Nor will there be any news that GEC Marconi has pulled off the grand restructuring of the European defence industry that will enable it to stand shoulder to shoulder with the likes of Raytheon, Lockheed Martin and Boeing of the US.

Since Lord Simpson began his strategic review a year ago the sand has shifted considerably under GEC's feet. One interpretation of the "rationalise or die" remark made on Monday by the Defence Secretary George Robertson, is that a merger of GEC Marconi and British Aerospace is back on the cards.

On the face of it, it would be remarkable if his opposite number at the Department of Trade and Industry, Mrs Blockit, took a similar view, since every consolidating merger that has passed her way so far has been packed off to the Monopolies and Mergers Commission. BAe and Marconi might just be different, however. Defence procurement is not a competitive market in any true sense since there is by and large, only one customer and the Ministry of Defence can always call on the Americans if it wants to keep the bidding open. So a merger with BAe cannot be ruled out.

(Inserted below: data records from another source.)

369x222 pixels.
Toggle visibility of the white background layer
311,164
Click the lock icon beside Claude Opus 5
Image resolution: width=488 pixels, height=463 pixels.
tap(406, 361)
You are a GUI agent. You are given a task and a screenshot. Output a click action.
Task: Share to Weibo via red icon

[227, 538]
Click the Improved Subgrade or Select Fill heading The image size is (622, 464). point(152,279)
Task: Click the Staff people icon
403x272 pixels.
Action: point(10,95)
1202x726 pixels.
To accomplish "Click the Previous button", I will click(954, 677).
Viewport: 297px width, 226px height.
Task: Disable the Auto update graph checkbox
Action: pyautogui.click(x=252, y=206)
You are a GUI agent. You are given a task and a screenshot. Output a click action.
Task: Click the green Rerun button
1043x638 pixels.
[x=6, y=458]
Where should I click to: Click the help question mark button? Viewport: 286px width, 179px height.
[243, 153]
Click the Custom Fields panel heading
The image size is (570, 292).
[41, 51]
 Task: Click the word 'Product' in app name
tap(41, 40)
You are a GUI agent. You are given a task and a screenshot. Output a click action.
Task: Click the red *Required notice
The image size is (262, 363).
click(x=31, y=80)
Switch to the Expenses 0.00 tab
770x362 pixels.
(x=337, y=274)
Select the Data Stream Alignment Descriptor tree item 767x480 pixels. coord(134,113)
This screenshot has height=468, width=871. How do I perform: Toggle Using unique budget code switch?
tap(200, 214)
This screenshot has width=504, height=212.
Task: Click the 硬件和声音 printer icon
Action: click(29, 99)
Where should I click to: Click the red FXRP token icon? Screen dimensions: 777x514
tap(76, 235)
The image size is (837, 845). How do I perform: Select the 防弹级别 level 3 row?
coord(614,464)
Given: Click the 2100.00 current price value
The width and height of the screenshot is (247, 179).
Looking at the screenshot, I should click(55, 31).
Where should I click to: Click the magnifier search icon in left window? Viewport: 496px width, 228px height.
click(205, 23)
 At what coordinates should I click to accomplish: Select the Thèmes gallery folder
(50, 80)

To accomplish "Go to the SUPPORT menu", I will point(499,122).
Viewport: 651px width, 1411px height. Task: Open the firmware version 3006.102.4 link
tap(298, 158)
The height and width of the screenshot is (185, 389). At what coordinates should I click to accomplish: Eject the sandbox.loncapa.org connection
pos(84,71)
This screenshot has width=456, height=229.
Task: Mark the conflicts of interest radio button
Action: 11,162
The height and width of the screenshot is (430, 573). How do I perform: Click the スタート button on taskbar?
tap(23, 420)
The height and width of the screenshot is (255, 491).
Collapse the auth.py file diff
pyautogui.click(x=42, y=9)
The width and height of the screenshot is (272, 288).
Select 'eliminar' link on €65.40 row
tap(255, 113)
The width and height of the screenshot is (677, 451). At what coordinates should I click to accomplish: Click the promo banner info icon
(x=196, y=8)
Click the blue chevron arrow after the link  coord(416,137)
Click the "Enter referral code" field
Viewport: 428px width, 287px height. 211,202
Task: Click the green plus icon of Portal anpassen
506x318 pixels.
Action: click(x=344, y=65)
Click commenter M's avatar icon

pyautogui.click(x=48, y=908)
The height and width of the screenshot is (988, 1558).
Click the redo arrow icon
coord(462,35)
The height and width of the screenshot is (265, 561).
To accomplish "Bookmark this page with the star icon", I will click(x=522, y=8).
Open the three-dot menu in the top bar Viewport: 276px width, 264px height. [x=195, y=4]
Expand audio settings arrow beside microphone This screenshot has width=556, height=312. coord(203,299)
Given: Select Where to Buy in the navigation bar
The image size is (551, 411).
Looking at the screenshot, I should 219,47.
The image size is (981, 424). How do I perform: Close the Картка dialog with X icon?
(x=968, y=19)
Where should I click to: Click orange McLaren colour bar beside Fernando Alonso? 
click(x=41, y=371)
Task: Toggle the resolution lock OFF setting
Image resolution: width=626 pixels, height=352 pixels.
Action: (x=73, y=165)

The effect would be to turn Lord Simpson's strategic review into the piecemeal dismantling of GEC. With GEC Alsthom, GPT and Marconi all packaged off, that would only leave Lord Simpson with a rump industrial electronics business to run. Even that might be demerged into two given that half of it is made up of discrete US businesses that could be separately floated. What a tawdry end that would be for Lord Weinstock's great great creation.